## START
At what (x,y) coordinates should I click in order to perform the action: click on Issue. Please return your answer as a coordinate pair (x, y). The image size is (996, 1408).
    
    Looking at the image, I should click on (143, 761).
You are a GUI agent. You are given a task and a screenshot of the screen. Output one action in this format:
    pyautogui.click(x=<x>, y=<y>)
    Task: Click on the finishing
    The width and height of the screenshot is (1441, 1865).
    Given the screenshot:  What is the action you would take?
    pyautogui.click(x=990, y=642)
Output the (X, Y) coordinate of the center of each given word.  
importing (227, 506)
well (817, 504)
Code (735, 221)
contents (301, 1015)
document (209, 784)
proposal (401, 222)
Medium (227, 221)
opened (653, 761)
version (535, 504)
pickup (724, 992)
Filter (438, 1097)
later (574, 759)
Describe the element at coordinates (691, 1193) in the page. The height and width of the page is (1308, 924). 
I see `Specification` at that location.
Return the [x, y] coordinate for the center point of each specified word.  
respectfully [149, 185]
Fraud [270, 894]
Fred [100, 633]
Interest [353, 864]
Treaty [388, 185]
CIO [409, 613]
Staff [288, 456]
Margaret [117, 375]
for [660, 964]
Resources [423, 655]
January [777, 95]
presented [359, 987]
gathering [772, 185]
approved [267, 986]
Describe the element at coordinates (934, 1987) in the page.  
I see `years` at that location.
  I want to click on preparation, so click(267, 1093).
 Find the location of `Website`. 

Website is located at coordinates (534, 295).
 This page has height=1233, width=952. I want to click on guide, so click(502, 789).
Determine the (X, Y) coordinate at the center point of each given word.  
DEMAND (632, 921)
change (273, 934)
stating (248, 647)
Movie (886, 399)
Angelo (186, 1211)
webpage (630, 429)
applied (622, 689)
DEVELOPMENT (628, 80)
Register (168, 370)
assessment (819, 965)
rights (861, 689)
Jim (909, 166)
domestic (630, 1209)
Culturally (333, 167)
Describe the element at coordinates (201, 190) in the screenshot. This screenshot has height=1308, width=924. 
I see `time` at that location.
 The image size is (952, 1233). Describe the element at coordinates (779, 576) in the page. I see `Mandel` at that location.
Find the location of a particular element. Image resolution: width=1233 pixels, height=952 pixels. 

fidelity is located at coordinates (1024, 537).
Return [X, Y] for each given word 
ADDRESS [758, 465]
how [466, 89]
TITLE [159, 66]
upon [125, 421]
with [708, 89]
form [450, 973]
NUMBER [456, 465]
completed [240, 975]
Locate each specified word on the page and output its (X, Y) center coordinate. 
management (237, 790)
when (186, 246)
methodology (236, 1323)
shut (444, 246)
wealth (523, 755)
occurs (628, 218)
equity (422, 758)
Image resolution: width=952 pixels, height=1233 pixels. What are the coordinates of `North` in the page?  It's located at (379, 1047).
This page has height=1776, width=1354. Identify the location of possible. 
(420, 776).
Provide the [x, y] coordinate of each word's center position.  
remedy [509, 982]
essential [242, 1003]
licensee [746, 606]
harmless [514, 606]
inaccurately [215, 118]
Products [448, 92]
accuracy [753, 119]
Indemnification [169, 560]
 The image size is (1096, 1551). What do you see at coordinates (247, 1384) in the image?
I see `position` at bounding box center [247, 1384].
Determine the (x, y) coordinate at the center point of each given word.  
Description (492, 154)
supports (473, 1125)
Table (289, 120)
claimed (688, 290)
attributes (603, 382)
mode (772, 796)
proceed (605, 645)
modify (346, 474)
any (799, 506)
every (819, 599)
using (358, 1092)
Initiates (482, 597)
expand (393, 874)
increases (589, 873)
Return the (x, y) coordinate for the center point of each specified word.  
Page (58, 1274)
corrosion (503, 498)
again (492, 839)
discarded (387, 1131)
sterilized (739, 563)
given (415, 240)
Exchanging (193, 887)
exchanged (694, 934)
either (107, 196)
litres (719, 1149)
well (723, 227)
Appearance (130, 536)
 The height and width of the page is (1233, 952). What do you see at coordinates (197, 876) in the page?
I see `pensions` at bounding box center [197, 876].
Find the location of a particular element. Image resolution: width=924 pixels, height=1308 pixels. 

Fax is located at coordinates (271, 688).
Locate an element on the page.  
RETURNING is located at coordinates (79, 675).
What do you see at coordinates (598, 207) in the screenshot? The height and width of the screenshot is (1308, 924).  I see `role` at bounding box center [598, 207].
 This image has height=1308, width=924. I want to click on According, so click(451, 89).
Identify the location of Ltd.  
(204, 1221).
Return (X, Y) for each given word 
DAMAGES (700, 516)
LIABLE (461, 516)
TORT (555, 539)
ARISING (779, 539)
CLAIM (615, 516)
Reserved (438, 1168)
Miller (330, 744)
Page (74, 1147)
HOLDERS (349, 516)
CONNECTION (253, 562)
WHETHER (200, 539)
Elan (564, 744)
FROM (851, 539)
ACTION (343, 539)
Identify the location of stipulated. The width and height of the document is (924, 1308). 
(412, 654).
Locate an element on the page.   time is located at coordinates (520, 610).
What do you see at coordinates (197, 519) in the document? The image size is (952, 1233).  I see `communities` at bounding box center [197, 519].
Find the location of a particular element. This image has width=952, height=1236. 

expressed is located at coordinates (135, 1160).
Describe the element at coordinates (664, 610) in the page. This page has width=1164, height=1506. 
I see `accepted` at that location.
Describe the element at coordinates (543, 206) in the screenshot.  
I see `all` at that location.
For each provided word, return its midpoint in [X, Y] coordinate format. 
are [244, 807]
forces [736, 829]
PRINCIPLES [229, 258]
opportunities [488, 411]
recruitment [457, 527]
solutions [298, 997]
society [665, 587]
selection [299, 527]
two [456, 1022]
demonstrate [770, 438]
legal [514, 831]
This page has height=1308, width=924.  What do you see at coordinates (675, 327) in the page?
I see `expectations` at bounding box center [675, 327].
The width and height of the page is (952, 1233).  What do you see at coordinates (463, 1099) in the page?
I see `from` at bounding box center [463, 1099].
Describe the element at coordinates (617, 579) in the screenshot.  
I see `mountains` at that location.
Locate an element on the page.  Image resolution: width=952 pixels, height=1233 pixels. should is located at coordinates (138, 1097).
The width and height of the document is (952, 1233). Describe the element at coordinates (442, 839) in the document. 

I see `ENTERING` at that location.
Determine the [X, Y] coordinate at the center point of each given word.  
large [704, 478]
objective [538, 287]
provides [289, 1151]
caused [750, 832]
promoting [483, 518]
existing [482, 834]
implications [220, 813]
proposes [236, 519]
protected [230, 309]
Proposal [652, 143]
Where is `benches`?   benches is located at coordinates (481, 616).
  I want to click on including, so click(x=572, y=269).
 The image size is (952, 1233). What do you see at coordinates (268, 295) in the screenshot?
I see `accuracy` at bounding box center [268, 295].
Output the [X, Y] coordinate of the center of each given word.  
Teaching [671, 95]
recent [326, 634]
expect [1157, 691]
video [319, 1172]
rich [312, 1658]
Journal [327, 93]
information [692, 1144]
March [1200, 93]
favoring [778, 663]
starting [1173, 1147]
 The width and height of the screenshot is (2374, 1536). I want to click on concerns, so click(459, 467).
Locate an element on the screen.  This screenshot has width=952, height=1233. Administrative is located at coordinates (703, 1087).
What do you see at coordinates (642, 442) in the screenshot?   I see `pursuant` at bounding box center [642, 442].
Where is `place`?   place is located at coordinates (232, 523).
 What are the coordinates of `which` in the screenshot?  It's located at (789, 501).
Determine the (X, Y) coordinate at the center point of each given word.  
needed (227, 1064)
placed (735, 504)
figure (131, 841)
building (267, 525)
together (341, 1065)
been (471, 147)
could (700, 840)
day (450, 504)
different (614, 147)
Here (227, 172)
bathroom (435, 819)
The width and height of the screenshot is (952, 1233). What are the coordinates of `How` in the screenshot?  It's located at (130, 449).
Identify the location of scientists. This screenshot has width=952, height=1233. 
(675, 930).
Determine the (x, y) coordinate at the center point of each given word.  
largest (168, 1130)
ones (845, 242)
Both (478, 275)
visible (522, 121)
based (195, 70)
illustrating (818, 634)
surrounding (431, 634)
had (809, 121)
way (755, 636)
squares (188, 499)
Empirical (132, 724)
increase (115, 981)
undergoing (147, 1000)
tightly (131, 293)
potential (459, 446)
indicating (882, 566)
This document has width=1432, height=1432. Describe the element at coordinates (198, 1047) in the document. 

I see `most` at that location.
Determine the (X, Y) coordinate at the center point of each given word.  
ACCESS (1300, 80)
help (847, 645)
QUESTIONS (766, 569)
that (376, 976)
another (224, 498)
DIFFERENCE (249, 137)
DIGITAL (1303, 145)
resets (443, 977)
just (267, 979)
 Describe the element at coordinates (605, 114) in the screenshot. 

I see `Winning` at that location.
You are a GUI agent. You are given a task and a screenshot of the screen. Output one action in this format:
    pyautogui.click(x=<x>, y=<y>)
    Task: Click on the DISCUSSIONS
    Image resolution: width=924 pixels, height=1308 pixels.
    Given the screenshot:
## END
* Work to complete *
Please write out the items word for word, from the very beginning through the line that contains "I want to click on preparation, so", and include that line.

* Reply *
At what (x,y) coordinates should I click in order to perform the action: click on Issue. Please return your answer as a coordinate pair (x, y). The image size is (996, 1408).
    
    Looking at the image, I should click on (143, 761).
You are a GUI agent. You are given a task and a screenshot of the screen. Output one action in this format:
    pyautogui.click(x=<x>, y=<y>)
    Task: Click on the finishing
    The width and height of the screenshot is (1441, 1865).
    Given the screenshot:  What is the action you would take?
    pyautogui.click(x=990, y=642)
Output the (X, Y) coordinate of the center of each given word.  
importing (227, 506)
well (817, 504)
Code (735, 221)
contents (301, 1015)
document (209, 784)
proposal (401, 222)
Medium (227, 221)
opened (653, 761)
version (535, 504)
pickup (724, 992)
Filter (438, 1097)
later (574, 759)
Describe the element at coordinates (691, 1193) in the page. The height and width of the page is (1308, 924). 
I see `Specification` at that location.
Return the [x, y] coordinate for the center point of each specified word.  
respectfully [149, 185]
Fraud [270, 894]
Fred [100, 633]
Interest [353, 864]
Treaty [388, 185]
CIO [409, 613]
Staff [288, 456]
Margaret [117, 375]
for [660, 964]
Resources [423, 655]
January [777, 95]
presented [359, 987]
gathering [772, 185]
approved [267, 986]
Describe the element at coordinates (934, 1987) in the page.  
I see `years` at that location.
  I want to click on preparation, so click(267, 1093).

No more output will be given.